==== Records provided ====

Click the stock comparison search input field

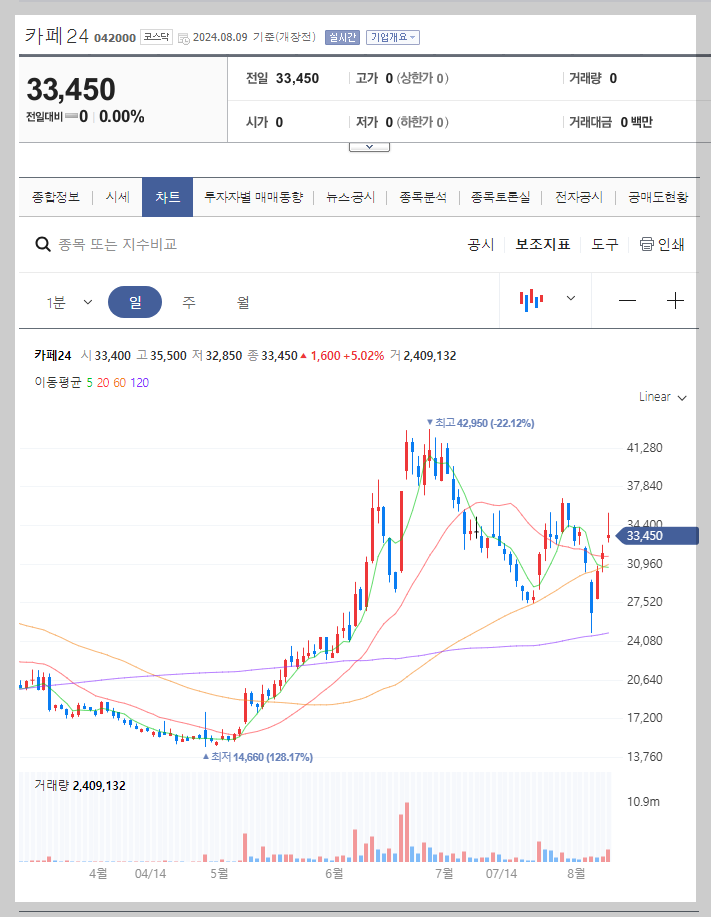150,244
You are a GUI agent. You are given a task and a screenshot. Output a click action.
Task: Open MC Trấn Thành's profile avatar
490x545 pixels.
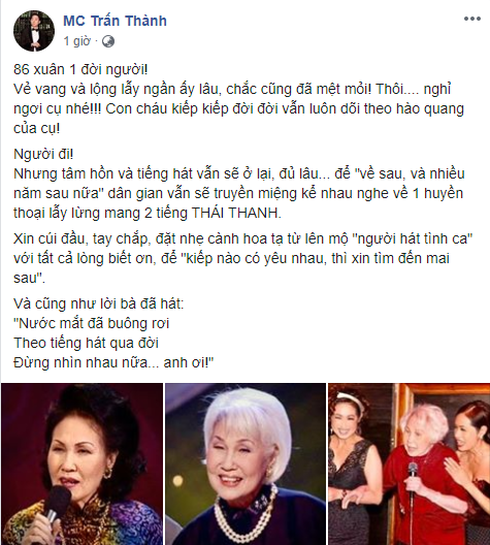coord(34,31)
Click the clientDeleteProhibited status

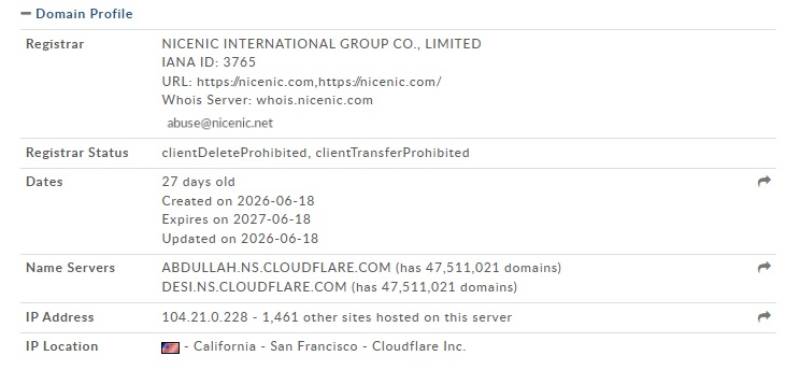point(234,153)
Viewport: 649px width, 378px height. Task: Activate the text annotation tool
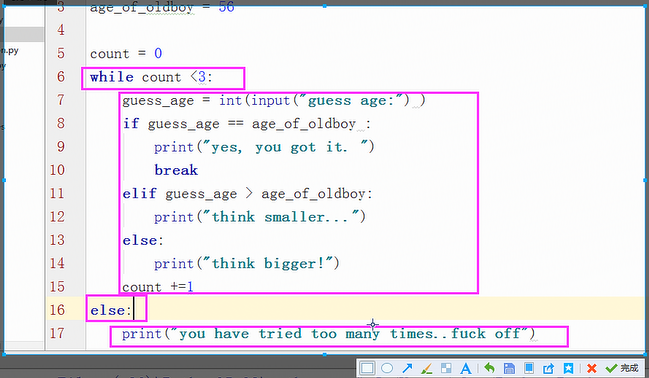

====

- What the exercise asks -
Reproduce the data in full. Do not carry over any picture.

- Exercise solution -
Click the stock comparison search input field

150,244
You are a GUI agent. You are given a task and a screenshot. Output a click action.
Task: Open MC Trấn Thành's profile avatar
490x545 pixels.
coord(34,31)
Click the clientDeleteProhibited status

point(234,153)
Viewport: 649px width, 378px height. Task: Activate the text annotation tool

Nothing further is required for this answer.